— Text shown —

* * * * *

Today, the country has a new, democratically elected government and a diverse political landscape of parties and coalitions. Contemporary Libya is clearly a nation in the making, rather than just a conglomeration of tribes ready to be at each other's throat. Libyans, however, are still experiencing some conflicts.

In the past months, local Salafist groups have been attacking Sufi gathering places and teaching centres in different parts of the country. In the middle of last month, the head of the most ancient Sufi shrine in the city of Tripoli, Shaykh Abdullah Banun, received death threats.

Libyan politicians have repeatedly condemned these episodes of violence, but the number of attacks seems to be increasing. In August, the interior minister, Fawzi Abdellahi, resigned in protest at criticism from others in government over his failed handling of the violence.

This situation could lead observers to believe that the analysts who were so pessimistic about Libya's revolution were only half wrong. Libya has not collapsed into a constellation of tribes, but the country does seem to be prone to the risk of disintegration along religious lines.

* * * * *

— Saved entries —

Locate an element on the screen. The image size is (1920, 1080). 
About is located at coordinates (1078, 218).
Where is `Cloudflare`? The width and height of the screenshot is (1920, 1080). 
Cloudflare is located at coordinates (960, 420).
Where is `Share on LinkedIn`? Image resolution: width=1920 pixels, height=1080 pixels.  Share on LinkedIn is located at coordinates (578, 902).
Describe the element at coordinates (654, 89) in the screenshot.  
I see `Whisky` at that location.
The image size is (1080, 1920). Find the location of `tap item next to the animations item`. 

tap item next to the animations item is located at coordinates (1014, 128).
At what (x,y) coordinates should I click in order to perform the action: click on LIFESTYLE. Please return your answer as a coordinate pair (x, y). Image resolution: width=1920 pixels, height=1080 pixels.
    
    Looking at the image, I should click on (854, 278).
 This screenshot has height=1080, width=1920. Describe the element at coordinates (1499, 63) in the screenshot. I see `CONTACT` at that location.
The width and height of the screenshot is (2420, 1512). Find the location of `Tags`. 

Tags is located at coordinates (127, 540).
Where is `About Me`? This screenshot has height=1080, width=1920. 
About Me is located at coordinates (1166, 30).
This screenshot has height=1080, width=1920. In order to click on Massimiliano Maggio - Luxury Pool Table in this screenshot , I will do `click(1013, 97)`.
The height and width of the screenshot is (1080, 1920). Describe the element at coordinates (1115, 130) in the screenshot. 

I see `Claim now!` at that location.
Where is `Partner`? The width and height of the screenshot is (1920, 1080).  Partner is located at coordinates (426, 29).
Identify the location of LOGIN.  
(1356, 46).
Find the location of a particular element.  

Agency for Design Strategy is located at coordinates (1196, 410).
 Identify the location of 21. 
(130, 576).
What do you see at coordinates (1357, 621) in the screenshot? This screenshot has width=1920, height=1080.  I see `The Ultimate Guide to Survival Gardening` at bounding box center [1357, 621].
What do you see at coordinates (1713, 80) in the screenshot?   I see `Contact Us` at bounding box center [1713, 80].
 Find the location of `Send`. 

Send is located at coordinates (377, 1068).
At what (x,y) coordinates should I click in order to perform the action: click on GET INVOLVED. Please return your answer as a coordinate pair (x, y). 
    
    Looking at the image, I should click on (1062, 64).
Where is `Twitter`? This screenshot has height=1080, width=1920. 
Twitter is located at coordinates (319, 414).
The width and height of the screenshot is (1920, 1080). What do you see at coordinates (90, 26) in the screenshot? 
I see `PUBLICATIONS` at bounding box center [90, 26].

* * * * *

— Work instructions —
1. List every time expression that opens a sentence in the passage on Libya.
2. Reproduce everything in the passage on Libya from "This situation could" down to "along religious lines.".
3. Do the following statements agree with the passage on Libya? Answer yes or no for each and quote the deciding words.
(a) The interior minister resigned in August.
(b) The number of attacks appears to be decreasing.
(c) Libya has collapsed into a constellation of tribes.

— Answers to the problems —
1.
- Today
- In the past months
- In the middle of last month
- In August

2.
This situation could lead observers to believe that the analysts who were so pessimistic about Libya's revolution were only half wrong. Libya has not collapsed into a constellation of tribes, but the country does seem to be prone to the risk of disintegration along religious lines.

3.
(a) Yes: "In August, the interior minister, Fawzi Abdellahi, resigned"
(b) No: "the number of attacks seems to be increasing"
(c) No: "Libya has not collapsed into a constellation of tribes"